### EXERCISE:
Can you pull out, word for word, the rows starting with the one containing "Terms of Trade (89, 857)" and going on through the last of the rows, leaving the pictures out of your answer?

***

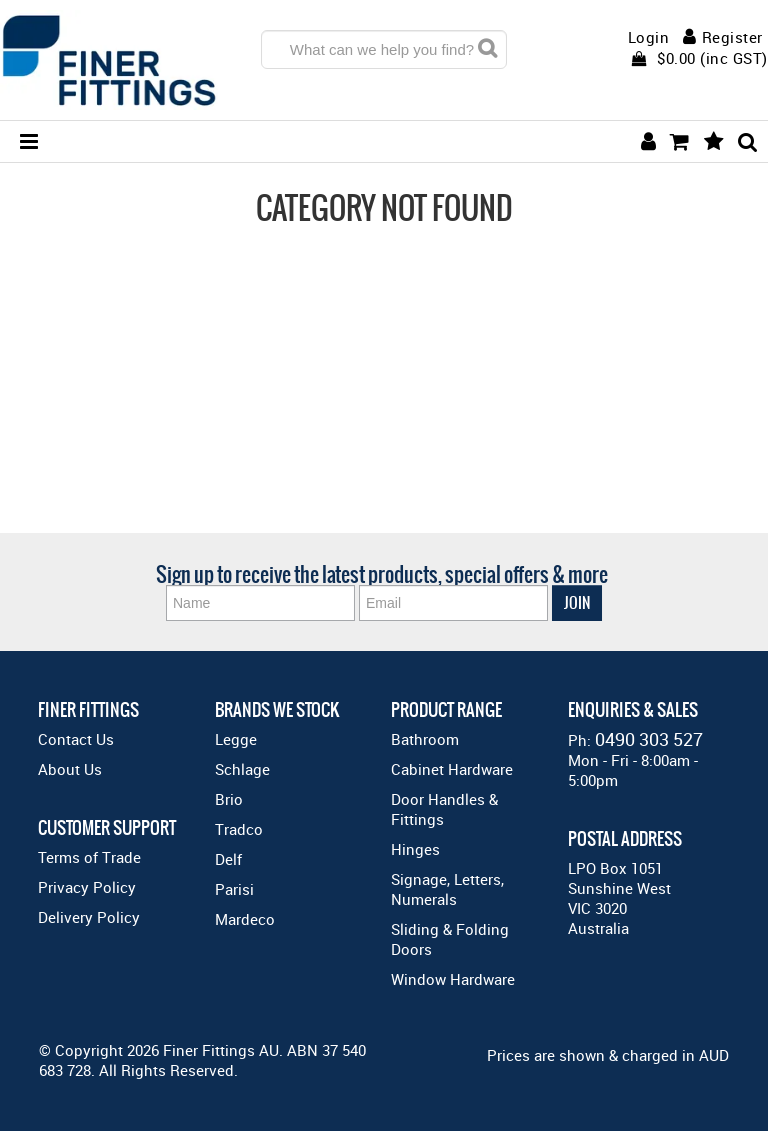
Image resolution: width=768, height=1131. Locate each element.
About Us (70, 769)
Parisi (234, 889)
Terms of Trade (89, 857)
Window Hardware (453, 979)
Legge (236, 739)
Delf (228, 859)
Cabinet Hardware (452, 769)
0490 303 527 (649, 739)
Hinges (415, 849)
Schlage (242, 769)
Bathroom (425, 739)
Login (649, 37)
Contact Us (76, 739)
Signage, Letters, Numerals (447, 889)
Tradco (239, 829)
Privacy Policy (87, 887)
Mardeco (245, 919)
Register (732, 37)
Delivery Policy (89, 917)
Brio (229, 799)
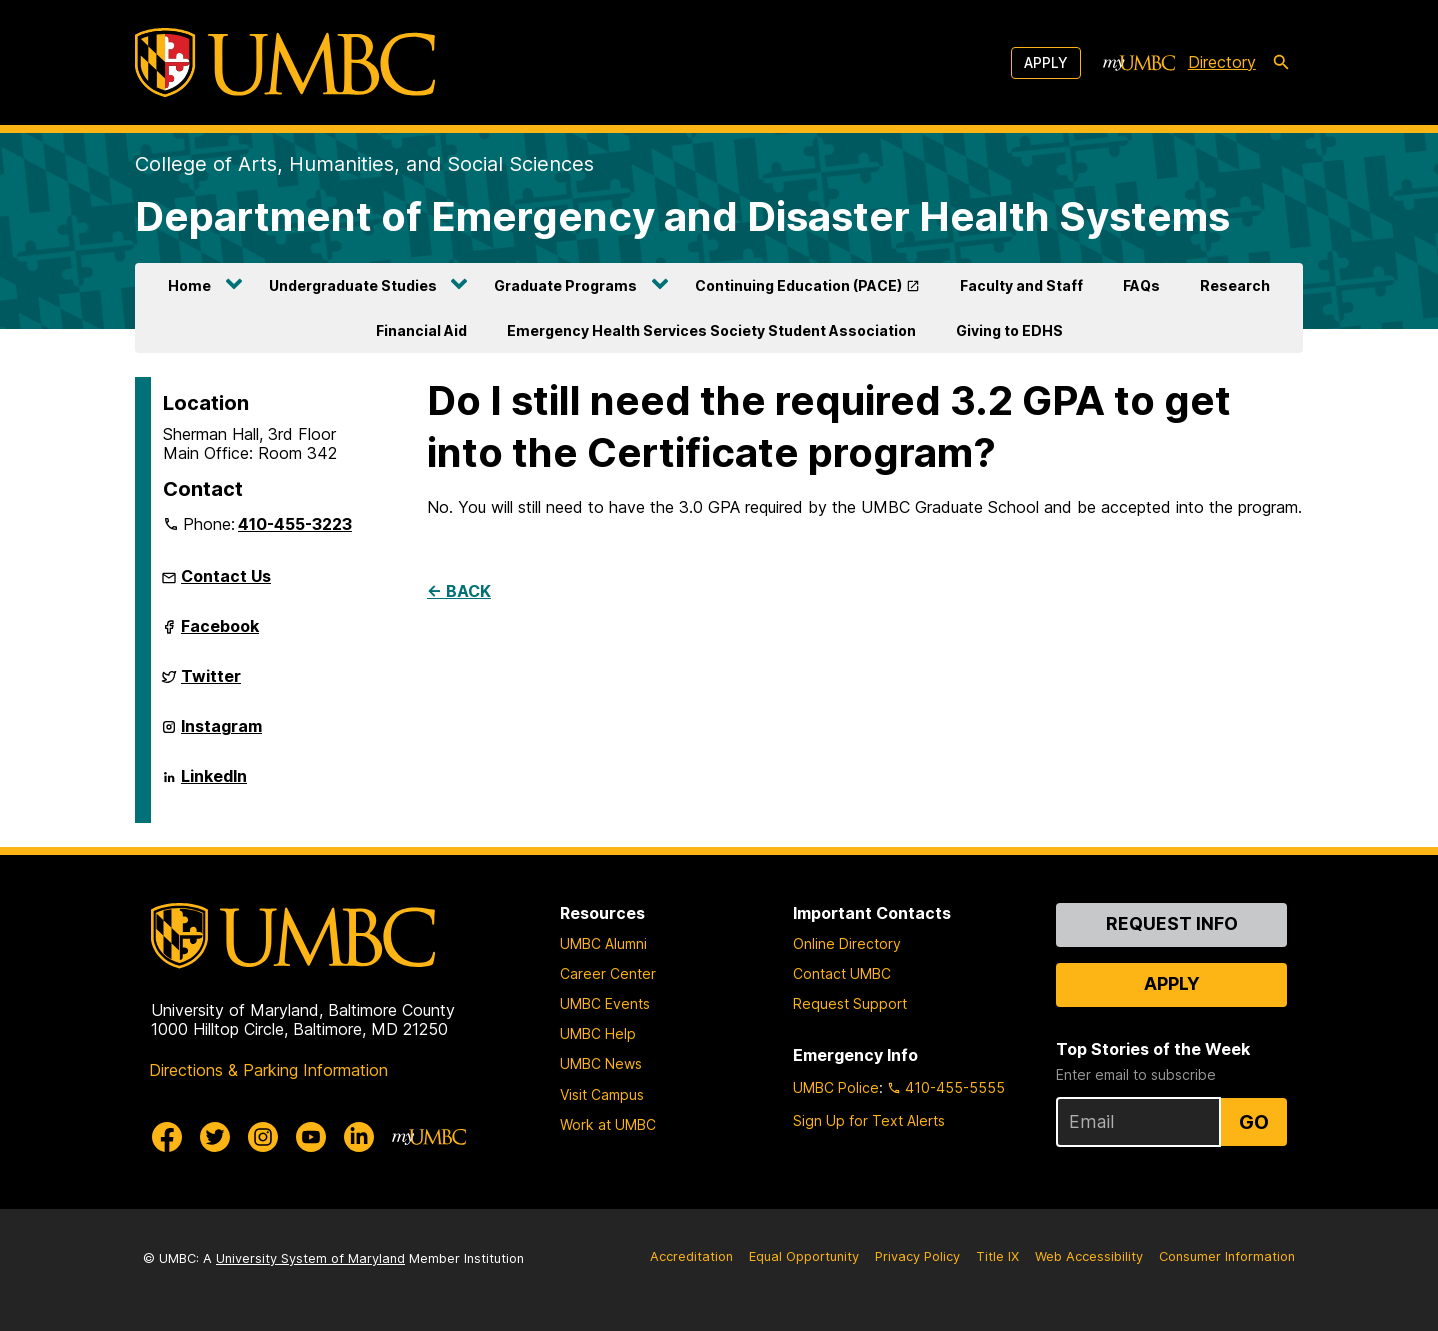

***

### SOLUTION TO THIS TASK:
Terms of Trade (89, 857)
Window Hardware (453, 979)
Legge (236, 739)
Delf (228, 859)
Cabinet Hardware (452, 769)
0490 303 527 (649, 739)
Hinges (415, 849)
Schlage (242, 769)
Bathroom (425, 739)
Login (649, 37)
Contact Us (76, 739)
Signage, Letters, Numerals (447, 889)
Tradco (239, 829)
Privacy Policy (87, 887)
Mardeco (245, 919)
Register (732, 37)
Delivery Policy (89, 917)
Brio (229, 799)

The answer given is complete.